# Mad Cat



## AllenOK (Apr 25, 2005)

A lady that lived in Oklahoma move to New York.  She took her cat in for it’s regular trimming.  She asked for a “Line Cut”.  When she came back, her bill was higher than normal.  At first, she attributed it to the fact that everything was more expensive in New York.  Then, she saw her cat.  Horrified, she asked the clerk what had happened.  He said that the lady got what she wanted, a “Lion Cut”.  I guess New Yorkers don’t understand an Okie accent?


----------



## pdswife (Apr 25, 2005)

What a cute kitty!!


----------



## PA Baker (Apr 25, 2005)

How funny! 
Although I have to ask, what's a line cut?


----------



## crewsk (Apr 25, 2005)

Poor baby!!  


It is rather cute though!


----------



## AllenOK (Apr 25, 2005)

I have no idea what a "Line Cut" is.


----------



## middie (Apr 25, 2005)

awww poor cat lol. he is rather cute. my friend's husband shaved there cat completely last year. let's say she's till not over it lol.


----------



## norgeskog (Apr 25, 2005)

AllenMI said:
			
		

> A lady that lived in Oklahoma move to New York. She took her cat in for it’s regular trimming. She asked for a “Line Cut”. When she came back, her bill was higher than normal. At first, she attributed it to the fact that everything was more expensive in New York. Then, she saw her cat. Horrified, she asked the clerk what had happened. He said that the lady got what she wanted, a “Lion Cut”. I guess New Yorkers don’t understand an Okie accent?


 
AllenMI this is too funny.  My good friend has a Persian cat and it will not let any one comb it, so every summer it has to go to the groomer to have the mattings cliipped off.  Last year she was so matted, the groomer said I have to completely shave her, but will make her look OK.  This is what her cat looked like, only he called it a poodle cut.  The cat was not happy, like this one.


----------

*Given material*:
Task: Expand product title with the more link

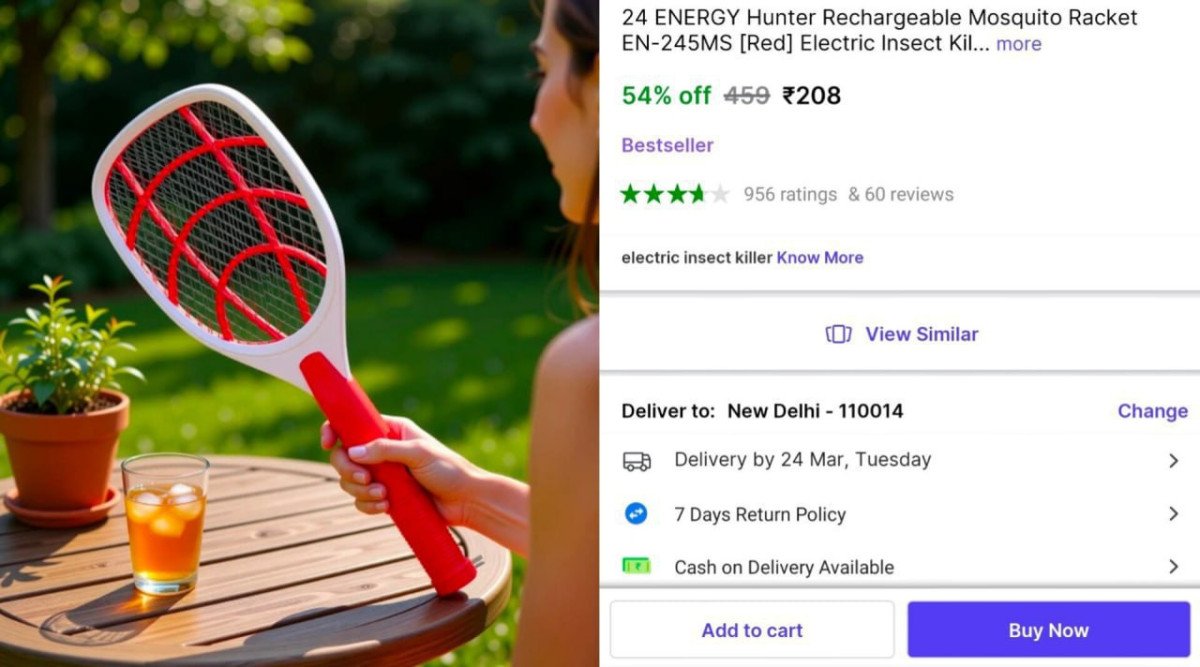Action: click(1018, 44)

*Work instructions*:
(A) Return the passage of the cat grooming thread starting at "## norgeskog (Apr" and ending at "like this one.".
(B) In the cat grooming thread, what breed of cat does norgeskog's good friend have?
The lines have nothing to do with the cat grooming thread.

*Expected answers*:
(A)
## norgeskog (Apr 25, 2005)

AllenMI said:
			
		

> A lady that lived in Oklahoma move to New York. She took her cat in for it’s regular trimming. She asked for a “Line Cut”. When she came back, her bill was higher than normal. At first, she attributed it to the fact that everything was more expensive in New York. Then, she saw her cat. Horrified, she asked the clerk what had happened. He said that the lady got what she wanted, a “Lion Cut”. I guess New Yorkers don’t understand an Okie accent?


 
AllenMI this is too funny.  My good friend has a Persian cat and it will not let any one comb it, so every summer it has to go to the groomer to have the mattings cliipped off.  Last year she was so matted, the groomer said I have to completely shave her, but will make her look OK.  This is what her cat looked like, only he called it a poodle cut.  The cat was not happy, like this one.

(B) A Persian cat.